Letterman’s later years come across in the book pretty much as they too often did on television—as a bit of a bummer. By then a huge star, he was guarded by multiple producers who kept the world at bay. The writing staff were among those excluded, which all but killed off the show’s experimentalism. Anyone who’s worked in a dysfunctional office will feel a shiver of recognition at Zinoman’s descriptions of palace intrigues (which younger staffers was Dave sleeping with?) and byzantine, tailored-to-the-boss practices (including
Letterman’s maddeningly inconvenient reliance on a typewriter to prepare jokes preshow). It didn’t help that, after moving to the Late Show, where he stayed until his retirement in 2015, Letterman had to adjust his material to a much larger theater and enormous home-viewing audience, so that a more mainstream spirit pervaded the operation. The characteristically absurdist critique of show-business conventions was gradually abandoned. And while Letterman didn’t become a Mr. Nice, like his Tonight Show nemesis Jay Leno, his ornery, cantankerous affect grew broader, becoming more of a tic than a meaningful comedic sensibility. The show was no longer “stupid,” but it was occasionally “dumb”: Letterman often relied on a lowest-common-denominator Joe Lunchpail routine (this was around the time, Zinoman writes, that the host became enamored of MTV’s Beavis and Butt-Head), or on the character of a horny old creep, leering at starlets. There was also his lapse, for a time, into a strained earnestness, like the painful moment in 2009 when, following a blackmail attempt by the boyfriend of a Late Show employee Letterman was having an affair with, the married host had to confess his sins on air.
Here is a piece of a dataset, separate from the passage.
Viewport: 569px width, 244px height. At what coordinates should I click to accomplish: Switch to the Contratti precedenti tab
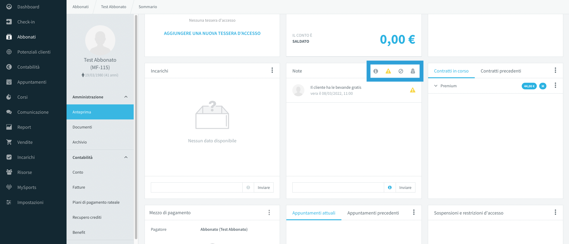pyautogui.click(x=501, y=71)
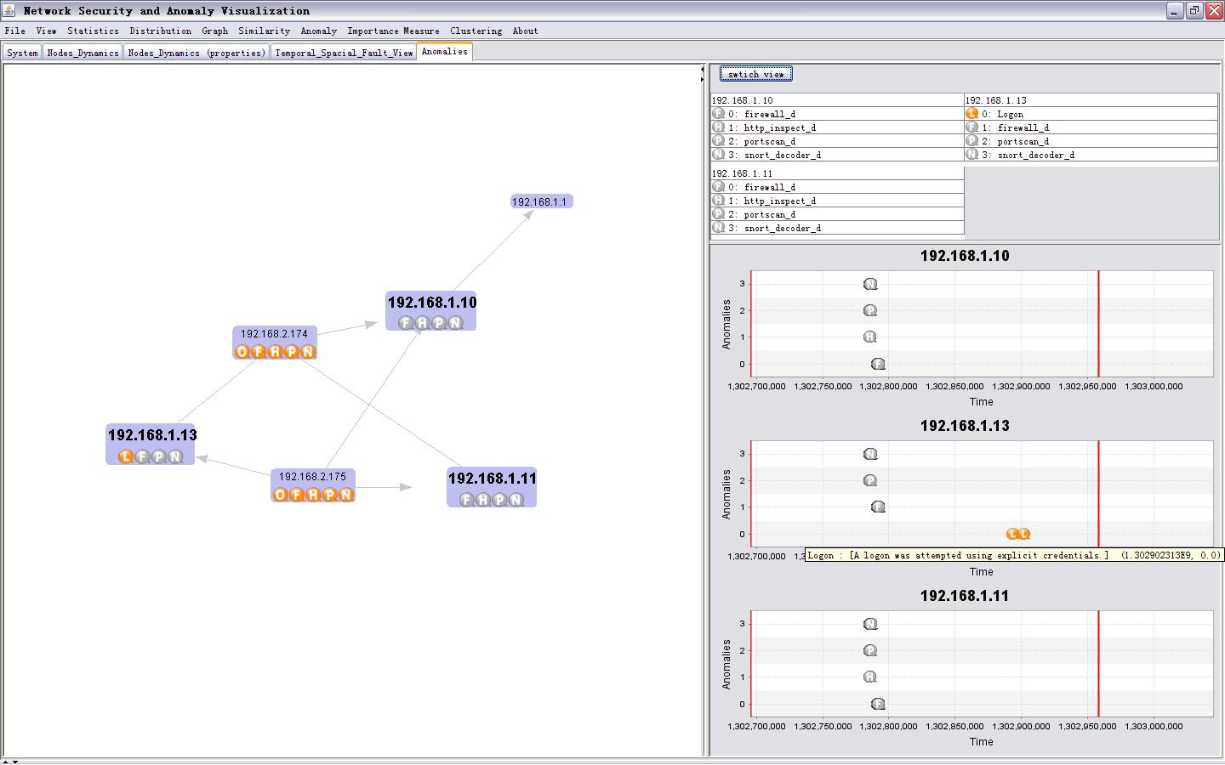Collapse left pane using the divider's left arrow

(x=702, y=69)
Letterman wasn’t exactly the diametric opposite of a suck-up like Fallon; he was more a strange amalgam of renegade and crowd-pleaser. That complexity, however, was what was most intriguing about him—why you couldn’t look away, and why his legacy of pleasurable unease still fascinates. As Cher told him in a revealing interview all the way back in 1986, and as Zinoman’s book bears out, “They’re not mutually exclusive, being interesting and being an asshole.”

Naomi Fry is a writer living in Brooklyn.